## Required work
**A)** Reproduce the passage of the OpenCV image article that opens with the words containing "So the program" and closes with "of bounds access.".
**B)** According to the OpenCV image article, what size is the image resized to?

## Page extract
▶

04/10/2020
One of the most basic tasks when manipulating images is to apply a certain operation to a subsection of an image. We might want to enhance a certain portion of an image so that it becomes hightlighted or apply an special effect to an specified region. The OpenCV library offers several ways of doing these operations, which I'm hoping to show with simple examples in this article.
To show these different kinds of operations, we'll make a simple program that changes a subsection of an image to it's negative counterpart. Wikipedia defines a negative image as such:
In photography, a negative is an image, usually on a strip or sheet of transparent plastic film, in which the lightest areas of the photographed subject appear darkest and the darkest areas appear lightest.
So the program needs to take an image and change it's light section to dark and vice-versa. We need to ask the user to specify two points in the image that defines the top left and lower right corners of a rectangular section in which we'll apply our operation. To make our life easier, we'll resize the image so it's 200 x 200 pixels and check for out of bounds access.

◀

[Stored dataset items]
▶

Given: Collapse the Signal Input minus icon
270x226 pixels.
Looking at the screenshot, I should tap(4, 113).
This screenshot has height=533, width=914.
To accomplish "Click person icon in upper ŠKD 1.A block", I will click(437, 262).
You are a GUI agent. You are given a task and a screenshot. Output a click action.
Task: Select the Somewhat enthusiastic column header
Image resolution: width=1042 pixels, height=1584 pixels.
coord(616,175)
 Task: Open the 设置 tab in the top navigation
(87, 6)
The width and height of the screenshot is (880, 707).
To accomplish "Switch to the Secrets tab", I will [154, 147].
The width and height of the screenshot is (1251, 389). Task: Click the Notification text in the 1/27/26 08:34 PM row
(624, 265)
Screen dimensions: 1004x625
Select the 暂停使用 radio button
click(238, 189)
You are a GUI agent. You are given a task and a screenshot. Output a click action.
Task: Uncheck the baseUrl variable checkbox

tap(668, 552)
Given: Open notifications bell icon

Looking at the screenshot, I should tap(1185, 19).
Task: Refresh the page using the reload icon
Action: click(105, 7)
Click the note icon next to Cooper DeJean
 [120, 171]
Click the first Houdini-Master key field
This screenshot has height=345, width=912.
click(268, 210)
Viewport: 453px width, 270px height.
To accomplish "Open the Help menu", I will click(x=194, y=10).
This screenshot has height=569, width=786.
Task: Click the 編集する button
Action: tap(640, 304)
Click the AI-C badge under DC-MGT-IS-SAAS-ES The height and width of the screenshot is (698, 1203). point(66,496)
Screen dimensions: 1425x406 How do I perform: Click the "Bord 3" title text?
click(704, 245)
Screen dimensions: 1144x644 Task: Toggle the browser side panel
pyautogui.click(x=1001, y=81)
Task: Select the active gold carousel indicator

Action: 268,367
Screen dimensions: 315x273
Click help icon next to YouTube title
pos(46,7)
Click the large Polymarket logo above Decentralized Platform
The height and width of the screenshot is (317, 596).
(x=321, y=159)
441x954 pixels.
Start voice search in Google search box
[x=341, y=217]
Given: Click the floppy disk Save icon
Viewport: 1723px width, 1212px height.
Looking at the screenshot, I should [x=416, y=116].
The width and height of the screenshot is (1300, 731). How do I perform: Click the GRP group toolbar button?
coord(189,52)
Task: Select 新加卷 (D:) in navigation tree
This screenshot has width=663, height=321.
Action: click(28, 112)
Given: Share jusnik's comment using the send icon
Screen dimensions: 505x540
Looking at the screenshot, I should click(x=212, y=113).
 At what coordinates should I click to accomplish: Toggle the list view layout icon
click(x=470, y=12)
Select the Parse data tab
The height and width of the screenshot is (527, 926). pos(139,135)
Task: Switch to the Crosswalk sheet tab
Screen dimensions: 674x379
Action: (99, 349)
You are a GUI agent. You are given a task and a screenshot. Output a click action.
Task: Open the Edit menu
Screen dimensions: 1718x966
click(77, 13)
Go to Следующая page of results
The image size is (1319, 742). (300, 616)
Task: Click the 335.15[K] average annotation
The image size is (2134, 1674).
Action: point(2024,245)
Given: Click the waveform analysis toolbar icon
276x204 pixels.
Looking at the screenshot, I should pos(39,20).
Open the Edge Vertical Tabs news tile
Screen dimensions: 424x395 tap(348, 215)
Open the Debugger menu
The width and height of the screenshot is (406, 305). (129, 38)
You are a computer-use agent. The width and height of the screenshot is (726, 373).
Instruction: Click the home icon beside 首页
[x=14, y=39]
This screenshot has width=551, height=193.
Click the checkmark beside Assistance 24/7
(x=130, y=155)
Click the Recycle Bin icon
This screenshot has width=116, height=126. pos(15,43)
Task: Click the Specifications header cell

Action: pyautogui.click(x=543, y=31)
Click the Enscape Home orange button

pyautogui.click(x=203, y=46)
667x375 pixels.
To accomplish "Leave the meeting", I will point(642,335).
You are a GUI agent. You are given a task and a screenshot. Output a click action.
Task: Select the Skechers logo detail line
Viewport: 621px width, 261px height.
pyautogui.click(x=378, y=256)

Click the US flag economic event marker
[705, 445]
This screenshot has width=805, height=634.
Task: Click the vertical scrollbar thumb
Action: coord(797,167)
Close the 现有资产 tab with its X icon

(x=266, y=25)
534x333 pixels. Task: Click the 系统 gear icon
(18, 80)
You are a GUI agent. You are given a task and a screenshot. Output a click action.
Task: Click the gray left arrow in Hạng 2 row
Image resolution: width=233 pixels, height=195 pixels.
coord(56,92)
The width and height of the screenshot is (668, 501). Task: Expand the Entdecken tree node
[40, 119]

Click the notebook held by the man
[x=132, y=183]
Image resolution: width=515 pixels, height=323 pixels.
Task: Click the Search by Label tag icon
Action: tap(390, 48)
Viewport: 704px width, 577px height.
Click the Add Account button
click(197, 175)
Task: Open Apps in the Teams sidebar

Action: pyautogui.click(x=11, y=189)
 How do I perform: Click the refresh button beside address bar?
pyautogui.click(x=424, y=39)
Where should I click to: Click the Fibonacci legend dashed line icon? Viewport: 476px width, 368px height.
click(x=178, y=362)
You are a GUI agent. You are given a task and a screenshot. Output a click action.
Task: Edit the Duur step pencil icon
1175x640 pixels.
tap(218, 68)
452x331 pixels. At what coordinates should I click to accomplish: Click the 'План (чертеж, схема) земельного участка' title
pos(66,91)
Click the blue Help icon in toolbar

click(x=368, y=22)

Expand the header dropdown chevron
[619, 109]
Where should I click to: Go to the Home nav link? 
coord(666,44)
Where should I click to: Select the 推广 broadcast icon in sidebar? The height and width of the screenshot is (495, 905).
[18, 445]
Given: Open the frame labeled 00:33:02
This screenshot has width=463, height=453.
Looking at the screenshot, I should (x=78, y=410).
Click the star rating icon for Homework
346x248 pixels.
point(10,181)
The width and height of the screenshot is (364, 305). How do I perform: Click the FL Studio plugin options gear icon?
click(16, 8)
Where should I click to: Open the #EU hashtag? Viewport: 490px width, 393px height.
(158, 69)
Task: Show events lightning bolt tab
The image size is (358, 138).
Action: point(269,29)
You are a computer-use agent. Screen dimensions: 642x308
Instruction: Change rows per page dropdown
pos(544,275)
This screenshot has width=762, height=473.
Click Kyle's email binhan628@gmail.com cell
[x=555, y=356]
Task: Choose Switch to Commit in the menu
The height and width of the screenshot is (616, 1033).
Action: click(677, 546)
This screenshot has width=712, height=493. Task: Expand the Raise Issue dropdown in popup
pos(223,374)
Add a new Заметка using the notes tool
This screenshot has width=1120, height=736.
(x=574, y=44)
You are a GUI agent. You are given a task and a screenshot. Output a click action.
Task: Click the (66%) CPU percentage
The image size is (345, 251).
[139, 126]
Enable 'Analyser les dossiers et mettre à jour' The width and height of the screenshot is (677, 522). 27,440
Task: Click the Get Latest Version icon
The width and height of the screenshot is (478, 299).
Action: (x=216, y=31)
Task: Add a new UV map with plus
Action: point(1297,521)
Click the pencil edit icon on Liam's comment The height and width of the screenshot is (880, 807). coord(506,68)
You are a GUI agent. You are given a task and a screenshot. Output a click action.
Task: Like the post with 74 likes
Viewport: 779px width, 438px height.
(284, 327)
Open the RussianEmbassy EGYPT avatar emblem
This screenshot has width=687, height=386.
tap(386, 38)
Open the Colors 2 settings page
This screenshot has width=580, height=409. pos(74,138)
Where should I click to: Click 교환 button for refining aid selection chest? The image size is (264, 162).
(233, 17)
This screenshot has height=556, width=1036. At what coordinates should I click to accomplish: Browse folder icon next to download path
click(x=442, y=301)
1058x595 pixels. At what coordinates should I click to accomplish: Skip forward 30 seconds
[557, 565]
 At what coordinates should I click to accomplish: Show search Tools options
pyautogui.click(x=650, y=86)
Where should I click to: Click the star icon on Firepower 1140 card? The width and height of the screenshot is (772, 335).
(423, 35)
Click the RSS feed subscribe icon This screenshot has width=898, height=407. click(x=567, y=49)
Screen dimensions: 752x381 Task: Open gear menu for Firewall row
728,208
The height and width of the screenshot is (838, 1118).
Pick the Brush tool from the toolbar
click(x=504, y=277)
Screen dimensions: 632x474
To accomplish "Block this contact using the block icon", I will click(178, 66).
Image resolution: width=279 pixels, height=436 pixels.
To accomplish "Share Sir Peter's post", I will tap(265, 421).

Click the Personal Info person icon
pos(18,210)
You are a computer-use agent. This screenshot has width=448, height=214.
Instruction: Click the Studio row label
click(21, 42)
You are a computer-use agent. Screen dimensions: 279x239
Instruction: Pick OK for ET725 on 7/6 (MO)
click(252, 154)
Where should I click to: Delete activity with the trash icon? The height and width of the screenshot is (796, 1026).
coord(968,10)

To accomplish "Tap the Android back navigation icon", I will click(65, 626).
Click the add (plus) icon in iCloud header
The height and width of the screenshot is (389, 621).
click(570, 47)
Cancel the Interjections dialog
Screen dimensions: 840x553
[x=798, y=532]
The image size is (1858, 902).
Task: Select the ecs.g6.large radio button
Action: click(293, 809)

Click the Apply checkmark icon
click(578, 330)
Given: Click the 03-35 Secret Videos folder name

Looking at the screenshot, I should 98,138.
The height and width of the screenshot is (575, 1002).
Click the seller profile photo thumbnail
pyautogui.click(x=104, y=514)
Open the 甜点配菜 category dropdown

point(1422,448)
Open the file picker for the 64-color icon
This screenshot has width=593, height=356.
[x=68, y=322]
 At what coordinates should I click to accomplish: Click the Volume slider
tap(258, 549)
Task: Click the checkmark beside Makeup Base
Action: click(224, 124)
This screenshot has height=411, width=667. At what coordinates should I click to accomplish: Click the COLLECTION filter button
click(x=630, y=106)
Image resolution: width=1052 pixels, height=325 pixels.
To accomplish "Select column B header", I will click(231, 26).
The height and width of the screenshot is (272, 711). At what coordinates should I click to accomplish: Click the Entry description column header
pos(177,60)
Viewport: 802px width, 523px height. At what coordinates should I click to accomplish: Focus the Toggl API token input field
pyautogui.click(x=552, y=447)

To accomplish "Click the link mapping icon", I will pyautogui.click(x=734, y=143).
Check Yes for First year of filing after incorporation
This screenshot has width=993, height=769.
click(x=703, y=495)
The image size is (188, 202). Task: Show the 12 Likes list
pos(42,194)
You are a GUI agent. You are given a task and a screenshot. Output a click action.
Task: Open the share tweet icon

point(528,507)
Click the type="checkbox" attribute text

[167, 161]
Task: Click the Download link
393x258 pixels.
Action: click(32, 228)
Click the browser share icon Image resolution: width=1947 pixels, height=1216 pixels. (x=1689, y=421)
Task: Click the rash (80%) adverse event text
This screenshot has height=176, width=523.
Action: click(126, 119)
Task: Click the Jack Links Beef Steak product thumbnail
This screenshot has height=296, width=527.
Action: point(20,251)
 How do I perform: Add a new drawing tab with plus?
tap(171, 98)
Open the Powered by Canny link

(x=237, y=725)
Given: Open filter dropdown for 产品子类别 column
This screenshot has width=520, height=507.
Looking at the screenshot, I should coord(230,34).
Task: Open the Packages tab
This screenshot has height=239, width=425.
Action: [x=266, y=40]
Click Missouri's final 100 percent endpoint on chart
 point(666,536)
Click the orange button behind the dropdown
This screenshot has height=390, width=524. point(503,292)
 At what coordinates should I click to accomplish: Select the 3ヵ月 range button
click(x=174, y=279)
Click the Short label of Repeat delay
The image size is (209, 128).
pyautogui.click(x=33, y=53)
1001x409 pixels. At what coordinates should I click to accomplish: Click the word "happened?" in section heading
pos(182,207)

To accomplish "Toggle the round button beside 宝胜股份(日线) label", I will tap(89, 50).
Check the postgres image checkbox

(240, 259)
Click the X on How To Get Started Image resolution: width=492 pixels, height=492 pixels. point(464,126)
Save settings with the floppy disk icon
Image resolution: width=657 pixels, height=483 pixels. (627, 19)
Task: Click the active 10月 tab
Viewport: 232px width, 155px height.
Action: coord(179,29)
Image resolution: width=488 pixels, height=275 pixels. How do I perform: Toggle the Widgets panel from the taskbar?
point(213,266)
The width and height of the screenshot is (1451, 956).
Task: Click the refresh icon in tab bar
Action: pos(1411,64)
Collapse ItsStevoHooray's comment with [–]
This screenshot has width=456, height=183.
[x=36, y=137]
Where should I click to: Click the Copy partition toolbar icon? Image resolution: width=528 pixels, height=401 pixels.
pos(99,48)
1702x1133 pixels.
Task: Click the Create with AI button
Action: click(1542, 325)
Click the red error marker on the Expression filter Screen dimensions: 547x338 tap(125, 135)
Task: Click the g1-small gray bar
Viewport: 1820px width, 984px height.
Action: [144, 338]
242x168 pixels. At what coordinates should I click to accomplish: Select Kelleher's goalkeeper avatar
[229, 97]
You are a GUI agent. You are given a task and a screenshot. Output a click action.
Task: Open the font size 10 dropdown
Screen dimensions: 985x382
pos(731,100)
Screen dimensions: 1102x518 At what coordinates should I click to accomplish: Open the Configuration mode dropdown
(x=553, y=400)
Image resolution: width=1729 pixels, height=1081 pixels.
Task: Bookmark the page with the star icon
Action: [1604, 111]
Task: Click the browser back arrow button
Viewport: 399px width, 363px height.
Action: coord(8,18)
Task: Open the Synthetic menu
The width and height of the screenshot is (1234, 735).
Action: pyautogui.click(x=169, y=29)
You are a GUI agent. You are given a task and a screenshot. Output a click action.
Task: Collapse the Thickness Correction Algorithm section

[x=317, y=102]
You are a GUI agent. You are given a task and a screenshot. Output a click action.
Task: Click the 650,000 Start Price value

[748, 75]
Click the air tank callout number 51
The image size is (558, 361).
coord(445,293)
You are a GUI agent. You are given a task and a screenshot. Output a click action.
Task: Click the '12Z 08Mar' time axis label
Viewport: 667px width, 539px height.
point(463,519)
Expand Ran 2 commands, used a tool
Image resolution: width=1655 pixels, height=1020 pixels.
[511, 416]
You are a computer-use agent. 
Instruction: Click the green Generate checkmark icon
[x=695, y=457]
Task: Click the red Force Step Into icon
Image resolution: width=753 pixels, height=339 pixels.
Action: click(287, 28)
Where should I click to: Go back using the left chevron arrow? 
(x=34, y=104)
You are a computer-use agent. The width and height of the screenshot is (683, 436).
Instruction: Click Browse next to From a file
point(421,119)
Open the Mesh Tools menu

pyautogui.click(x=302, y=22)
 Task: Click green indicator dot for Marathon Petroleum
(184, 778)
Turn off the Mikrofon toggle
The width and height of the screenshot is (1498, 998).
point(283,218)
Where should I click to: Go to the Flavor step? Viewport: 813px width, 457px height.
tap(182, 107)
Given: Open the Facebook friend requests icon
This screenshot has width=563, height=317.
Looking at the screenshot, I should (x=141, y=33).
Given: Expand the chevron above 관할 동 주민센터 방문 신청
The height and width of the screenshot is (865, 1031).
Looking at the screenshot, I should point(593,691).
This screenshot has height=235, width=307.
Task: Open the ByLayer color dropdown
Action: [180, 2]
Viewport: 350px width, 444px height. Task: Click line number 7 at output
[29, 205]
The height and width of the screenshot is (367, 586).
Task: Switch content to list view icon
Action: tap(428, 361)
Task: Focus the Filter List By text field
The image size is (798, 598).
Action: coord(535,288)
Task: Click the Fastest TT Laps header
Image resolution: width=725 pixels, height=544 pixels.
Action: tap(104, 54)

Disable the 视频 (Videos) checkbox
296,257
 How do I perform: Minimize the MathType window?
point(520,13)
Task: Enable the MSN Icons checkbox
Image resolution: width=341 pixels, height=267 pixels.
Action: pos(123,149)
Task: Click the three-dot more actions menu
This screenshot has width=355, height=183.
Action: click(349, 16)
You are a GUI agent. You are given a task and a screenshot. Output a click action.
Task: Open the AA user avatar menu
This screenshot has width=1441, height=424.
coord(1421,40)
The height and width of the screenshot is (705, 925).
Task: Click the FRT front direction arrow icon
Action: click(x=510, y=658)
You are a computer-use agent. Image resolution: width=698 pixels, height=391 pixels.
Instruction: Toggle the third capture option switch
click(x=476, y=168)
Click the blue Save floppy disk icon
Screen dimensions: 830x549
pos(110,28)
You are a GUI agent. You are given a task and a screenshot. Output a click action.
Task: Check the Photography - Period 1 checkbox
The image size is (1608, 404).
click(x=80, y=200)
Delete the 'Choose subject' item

◀

## Task solutions
**A)**
So the program needs to take an image and change it's light section to dark and vice-versa. We need to ask the user to specify two points in the image that defines the top left and lower right corners of a rectangular section in which we'll apply our operation. To make our life easier, we'll resize the image so it's 200 x 200 pixels and check for out of bounds access.

**B)** 200 x 200 pixels.